Locke Bots on Regional Fish, Dam Authorityby Jonathan Brinckman
The Oregonian, January 8, 2000
The defection threatens Gov. John Kitzhaber's bold plan
for managing Northwest power and salmon
Washington Gov. Gary Locke has broken ranks with Northwest governors and decided not to participate in a much-heralded proposal by Gov. John Kitzhaber to create a powerful agency that would govern electricity distribution and salmon protection in the Columbia River Basin.
Locke's defection leaves Idaho and Montana supporting Kitzhaber's plan, lauded nationally as one region's way of retaining control over its river management despite a deep federal presence in the Northwest's hydropower system.
"Locke just reached the conclusion that he does not support Governor Kitzhaber's proposal," said Tom Karier, one of Locke's appointees to the Northwest Power Planning Council, on Friday. "It was distracting from other issues."
Among those issues, Karier said, is Locke's concern about electricity supplied by the Bonneville Power Administration. Washington now consumes 60 percent of BPA-supplied power, and redistributing it among four Northwest states could threaten Washington's position.
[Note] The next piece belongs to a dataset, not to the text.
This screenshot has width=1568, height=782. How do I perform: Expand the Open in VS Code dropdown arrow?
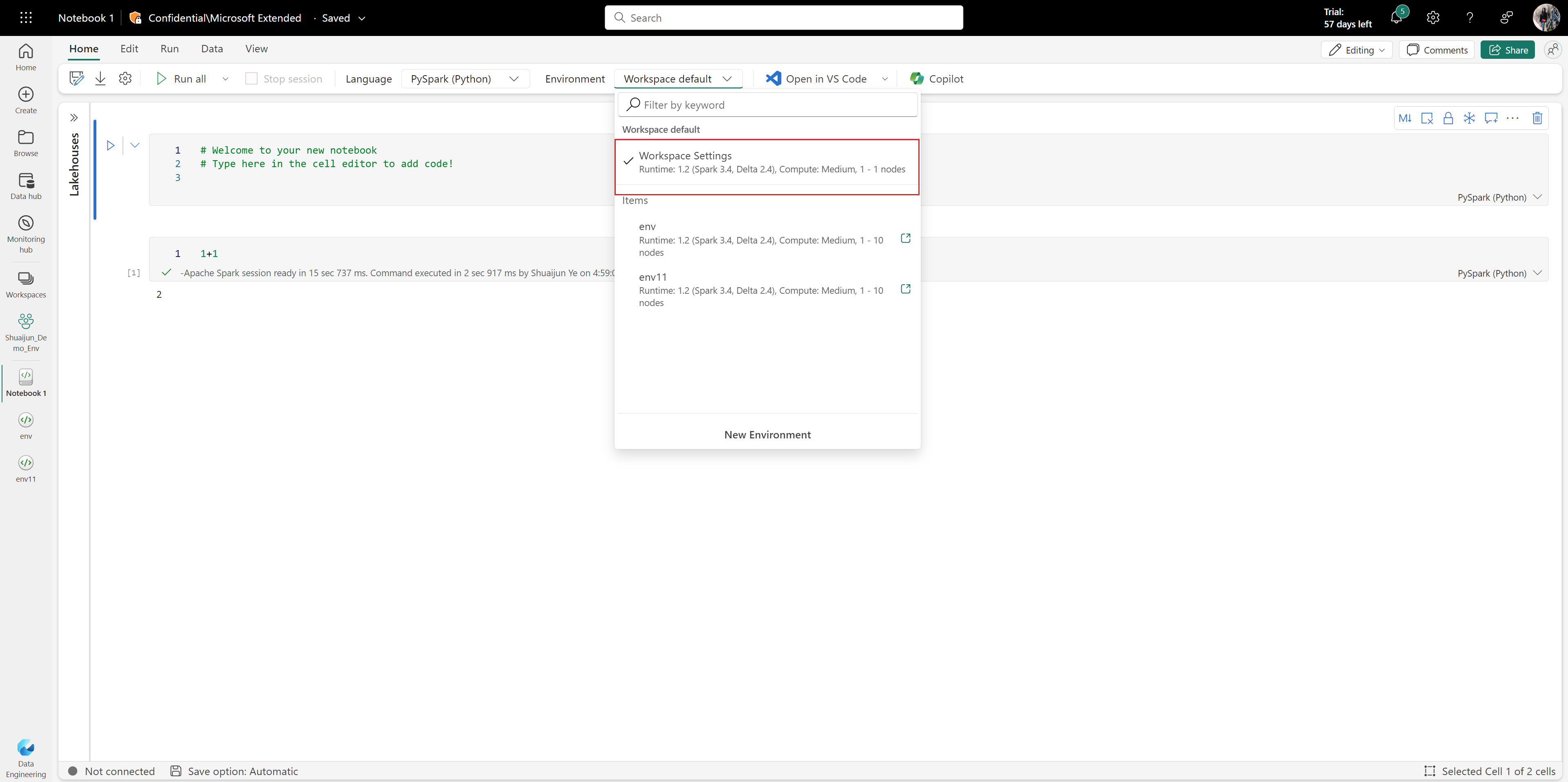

Locke's position leaves a key state on the sidelines, threatening to derail Kitzhaber's plan. Kitzhaber launched the idea of a new agency in 1999 as a device to find consensus among four states on tough, shared environmental problems such as fish conservation and management of hydroelectric dams.
"I'm extremely disappointed," said Sara Patton, executive director of the NW Energy Coalition, a Seattle conservation group. "We are really at risk here."
Kitzhaber, however, said he is not giving up.
"This doesn't diminish the importance of the issue," said Eric Bloch, one of Kitzhaber's two appointees to the Northwest Power Planning Council, the current regional body whose power is only advisory. "Kitzhaber believes that this is the right thing to do and will devote considerable energy to bringing it about."
As of Friday, Locke was expected to publicly announce his position next Wednesday at a Tacoma meeting of the power council, his aides said.
Kitzhaber's proposal comes as the federal government, faced with decades of failed efforts to rescue Columbia Basin salmon and steelhead trout, considers whether to recommend breaching four federal dams on the lower Snake River. That recommendation, originally due in December, has been postponed to May or later.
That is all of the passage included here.